Chemicals in Cosmetics – Predictive Analytics with Regression Models

Predict chemical presence and concentration patterns in cosmetic formulations using machine learning regression models on the California Safe Cosmetics Program dataset.

🧠 Domain: Data Science & Predictive Analytics
🎯 Task: Regression Modeling
📂 Dataset: California Safe Cosmetics Program (≈114K entries, 20 features)

View on Github

Project Domain

Machine Learning

Task

Prediction and Classification

The Goal:

How chemicals in cosemtics are harmful..?

This project analyzes the California Safe Cosmetics Program dataset to predict the number of chemicals present in cosmetic products. The motivation was to assess potential chemical exposure risks through predictive analytics. By leveraging regression-based machine learning, the study investigates how factors like product type, category, and brand relate to chemical usage intensity, offering insight into product safety and formulation trends.

The Challenge:

The dataset (≈114K entries, 20 features) underwent thorough preprocessing duplicate removal, null handling, label encoding, and year-based feature extraction from report dates. Outliers were detected using Z-score filtering, followed by feature correlations and encoding for model training.

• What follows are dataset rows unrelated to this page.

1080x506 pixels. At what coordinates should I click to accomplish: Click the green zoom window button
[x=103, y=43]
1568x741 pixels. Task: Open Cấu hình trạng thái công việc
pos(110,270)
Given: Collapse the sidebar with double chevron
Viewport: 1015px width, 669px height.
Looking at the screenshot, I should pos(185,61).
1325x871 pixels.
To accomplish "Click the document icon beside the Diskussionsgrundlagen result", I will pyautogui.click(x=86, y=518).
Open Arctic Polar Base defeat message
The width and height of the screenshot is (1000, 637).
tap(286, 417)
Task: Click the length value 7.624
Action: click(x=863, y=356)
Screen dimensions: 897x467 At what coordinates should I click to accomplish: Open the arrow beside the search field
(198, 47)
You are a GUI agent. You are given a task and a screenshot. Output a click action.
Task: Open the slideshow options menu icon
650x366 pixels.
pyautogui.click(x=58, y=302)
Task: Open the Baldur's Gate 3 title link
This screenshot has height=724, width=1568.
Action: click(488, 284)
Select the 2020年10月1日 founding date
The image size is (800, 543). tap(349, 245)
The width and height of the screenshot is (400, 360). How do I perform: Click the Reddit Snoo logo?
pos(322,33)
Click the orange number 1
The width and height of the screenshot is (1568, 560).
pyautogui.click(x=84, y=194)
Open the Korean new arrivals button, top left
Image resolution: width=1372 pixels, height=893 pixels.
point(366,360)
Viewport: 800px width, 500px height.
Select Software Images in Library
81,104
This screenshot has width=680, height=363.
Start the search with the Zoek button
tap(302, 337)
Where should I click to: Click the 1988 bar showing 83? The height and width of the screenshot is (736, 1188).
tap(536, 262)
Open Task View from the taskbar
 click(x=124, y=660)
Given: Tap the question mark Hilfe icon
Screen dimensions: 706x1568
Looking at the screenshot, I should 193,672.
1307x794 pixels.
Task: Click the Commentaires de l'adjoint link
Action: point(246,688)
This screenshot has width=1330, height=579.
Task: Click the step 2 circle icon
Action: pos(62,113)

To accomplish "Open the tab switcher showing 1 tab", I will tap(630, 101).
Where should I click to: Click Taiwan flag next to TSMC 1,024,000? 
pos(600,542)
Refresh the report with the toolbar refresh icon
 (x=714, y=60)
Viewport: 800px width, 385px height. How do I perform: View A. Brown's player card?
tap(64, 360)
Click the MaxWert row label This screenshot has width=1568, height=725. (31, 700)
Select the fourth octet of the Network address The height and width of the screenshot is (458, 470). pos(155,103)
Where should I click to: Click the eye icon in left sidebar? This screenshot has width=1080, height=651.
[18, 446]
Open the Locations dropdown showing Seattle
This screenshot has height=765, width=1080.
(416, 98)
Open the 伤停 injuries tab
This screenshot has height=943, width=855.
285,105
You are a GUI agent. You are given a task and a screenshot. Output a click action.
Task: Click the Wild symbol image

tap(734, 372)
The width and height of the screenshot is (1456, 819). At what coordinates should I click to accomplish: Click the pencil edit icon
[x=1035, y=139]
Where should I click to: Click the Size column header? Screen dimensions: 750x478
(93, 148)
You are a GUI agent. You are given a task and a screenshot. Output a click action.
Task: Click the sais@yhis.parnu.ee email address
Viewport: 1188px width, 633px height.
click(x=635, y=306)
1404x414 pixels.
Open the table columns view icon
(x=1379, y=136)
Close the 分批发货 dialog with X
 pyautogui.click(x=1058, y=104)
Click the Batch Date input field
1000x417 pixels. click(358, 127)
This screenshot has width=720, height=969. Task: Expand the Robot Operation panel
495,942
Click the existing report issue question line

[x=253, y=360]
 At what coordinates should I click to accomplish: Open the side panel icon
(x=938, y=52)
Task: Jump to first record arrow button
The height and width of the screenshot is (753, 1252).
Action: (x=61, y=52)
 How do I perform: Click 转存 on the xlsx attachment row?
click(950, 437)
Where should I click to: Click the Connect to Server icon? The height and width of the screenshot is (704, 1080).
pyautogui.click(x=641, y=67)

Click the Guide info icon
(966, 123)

Multiple regression algorithms were tested:

Linear, Lasso, Ridge, and ElasticNet as baseline linear models.
Random Forest, LightGBM, and CatBoost Regressors for non-linear ensemble learning.

Each model was trained with an 80/20 split, tuned via cross-validation, and evaluated using MAE, MSE, and R² metrics.

The Result

Linear models achieved limited explanatory power (R² ≈ 0.11), while ensemble models performed significantly better:

Random Forest: R² ≈ 0.68, MAE ≈ 0.17
LightGBM: R² ≈ 0.81, MAE ≈ 0.13
CatBoost: R² ≈ 0.83, MAE ≈ 0.12

Model	R²	MAE	Remarks
Linear / Ridge	0.11	0.38	Weak linear relationships
Random Forest	0.68	0.17	Captured moderate non-linear trends
LightGBM	0.81	0.13	Efficient and high accuracy
CatBoost	0.83	0.12	Best performer with strong categorical handling

CatBoost Regressor emerged as the most accurate and computationally efficient model, thanks to its native handling of categorical variables and strong generalization ability.

Conclusion: Gradient boosting methods, particularly CatBoost, effectively model chemical-composition variability across cosmetic categories, demonstrating the potential of machine learning in predictive product safety analytics.